Editorial: AI drafted the step-by-step; the Apple-specific gotchas (Metal toggles, MLX vs Ollama tradeoffs) were added by hand from real Mac sessions.

Updated May 2026 · Covers Ollama, Open WebUI, MLX · All Apple Silicon chips + Intel

Any Mac made since 2020 can run large language models locally — no cloud subscription, no data leaving your machine. Apple Silicon Macs use Metal GPU acceleration automatically; Intel Macs fall back to CPU. This guide gets you running in under 5 minutes and covers every Mac configuration from an 8 GB M1 to a 64 GB M4 Max.

Quick Start: 3 Commands to Run Your First Model

Requires macOS 12 Monterey or later and Homebrew (install from brew.sh if needed). The whole sequence takes about 2 minutes plus model download time.

Step 1 — Install Ollama

brew install ollama

Alternative: curl -fsSL https://ollama.com/install.sh | sh or download from ollama.com

Step 2 — Start the Ollama server

ollama serve

Leave this running in one Terminal tab. The server listens on http://localhost:11434

Step 3 — Download and run a model

ollama run qwen3:8b

Qwen3 8B Q4_K_M is ~5 GB. Works on any Mac with 8 GB+ RAM. Replace with phi4:14b for 16 GB+ Macs or llama3.3:70b for 48 GB+ Macs.

On Apple Silicon: Metal GPU is automatic

Ollama detects your M-series chip and uses Metal acceleration with no extra flags. All unified memory is available as "VRAM" — there is no separate pool.

Mac Compatibility Table — What Can Each Mac Run?

Token speeds are measured with Ollama running Q4_K_M quantization. Apple Silicon uses Metal; Intel uses CPU only.

Mac	Unified Memory	Qwen3 7B	Phi-4 14B	Llama 3.3 70B	Notes
Any Intel Mac	System RAM	~3-8 t/s (CPU)	✗ (slow)	✗	CPU-only inference — slow but works for small models
M1/M2/M3 8 GB	8 GB unified	~25 t/s	✗ OOM	✗	OS takes 3-4 GB; only 4-5 GB free for models
M1/M2/M3/M4 16 GB	16 GB unified	~30 t/s	~18 t/s (tight)	✗	Good for 7B; 14B is tight
M4 Mac Mini 24 GB	24 GB unified	~38 t/s	~25 t/s	✗	Recommended entry point
M4 Pro 24 GB	24 GB unified	~65 t/s	~45 t/s	✗	2.3x faster — worth the upgrade
M4 Pro 48 GB	48 GB unified	~70 t/s	~50 t/s	~22 t/s	Best Mac Mini for 70B
M4 Max 64 GB	64 GB unified	~90 t/s	~65 t/s	~30 t/s	Mac Studio class

✗ = model will not fit in available memory at Q4_K_M. Token speeds are approximate and vary with prompt length and context size.

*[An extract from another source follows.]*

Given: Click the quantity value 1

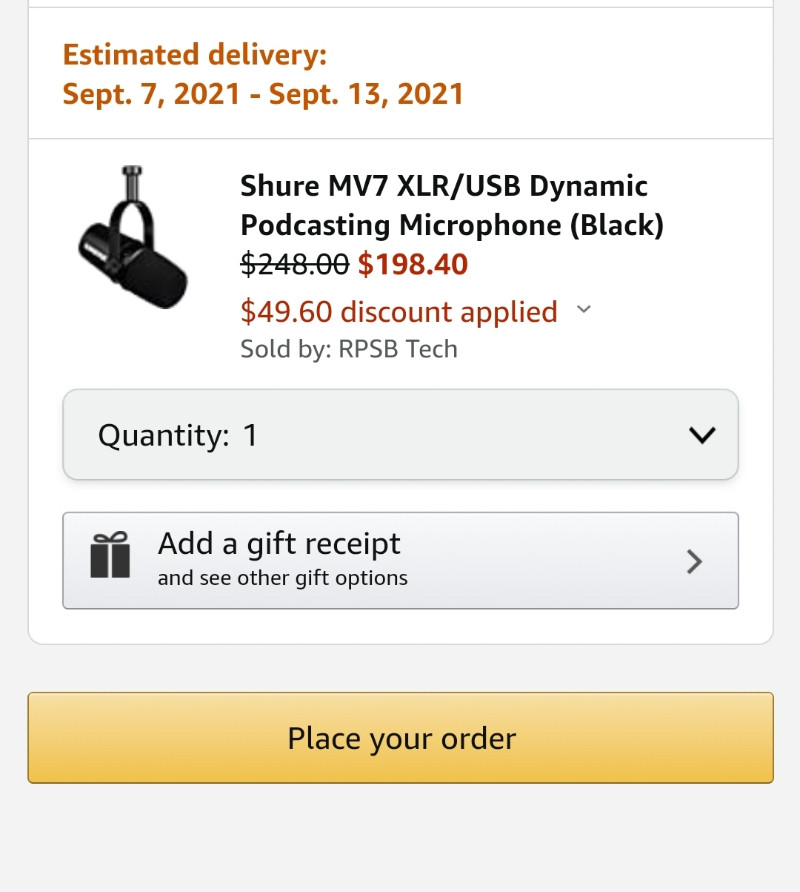Looking at the screenshot, I should [251, 435].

Tool Comparison: Ollama, LM Studio, Open WebUI, MLX

Four tools cover most Mac LLM use cases. Ollama is the foundation most others build on — even if you plan to use a GUI, install Ollama first.

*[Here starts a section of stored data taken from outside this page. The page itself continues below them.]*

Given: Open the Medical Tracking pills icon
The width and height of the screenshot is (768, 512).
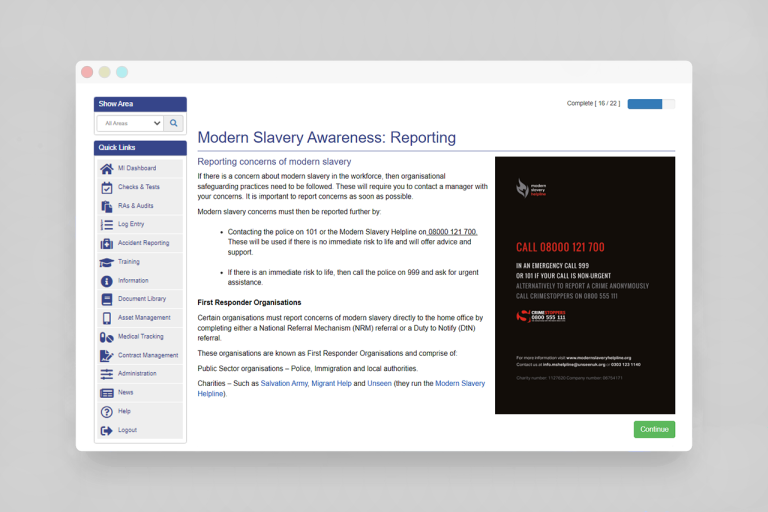Looking at the screenshot, I should (107, 337).
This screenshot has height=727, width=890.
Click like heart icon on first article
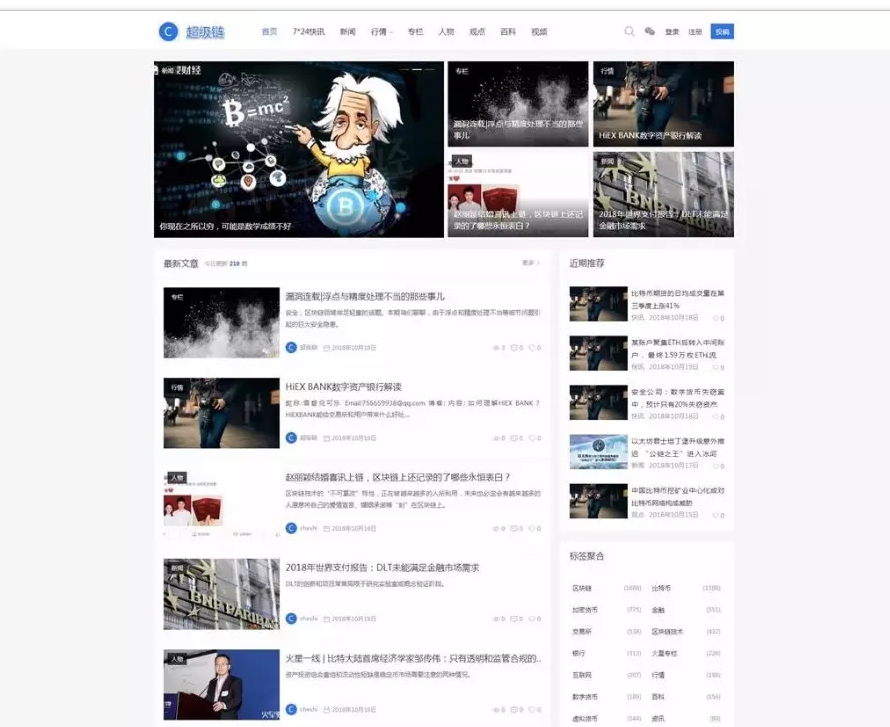532,348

Tool	Type	Install	Best For
Ollama	CLI + API server	brew install ollama	Developers, scripting, API access
LM Studio	GUI app	lmstudio.ai download	Beginners, model browsing
Open WebUI	Browser UI (requires Ollama)	pip install open-webui	ChatGPT-like interface
MLX Community	Python framework	pip install mlx-lm	Developers, Apple Silicon native speed

Adding a ChatGPT-style interface

Open WebUI runs in your browser and connects to the Ollama server. Install it with pip, then open localhost:8080.

pip install open-webui
open-webui serve

MLX for maximum Apple Silicon speed

MLX is Apple's own ML framework. For some models it outperforms Ollama/llama.cpp on Apple Silicon by leveraging the Neural Engine.

pip install mlx-lm
mlx_lm.generate --model mlx-community/Qwen3-8B-4bit \
  --prompt "Explain unified memory"

Apple Silicon Tips

Metal GPU acceleration is automatic

Ollama detects Apple Silicon at startup and uses Metal for all GPU operations. No flags, environment variables, or configuration needed. You can confirm GPU usage in Activity Monitor: open it, go to Window > GPU History, and watch GPU utilization spike to 80-100% while a model generates.

All unified memory is available — no separate VRAM limit

Unlike a PC with a discrete GPU (where only the GPU's dedicated VRAM pool is usable for inference), Apple Silicon Macs use all system RAM as "VRAM." An M4 Max with 64 GB has 64 GB available for model weights, minus what macOS and running apps consume (~4-6 GB at idle). There is no PCIe bottleneck — memory bandwidth to the GPU is the same as total system memory bandwidth.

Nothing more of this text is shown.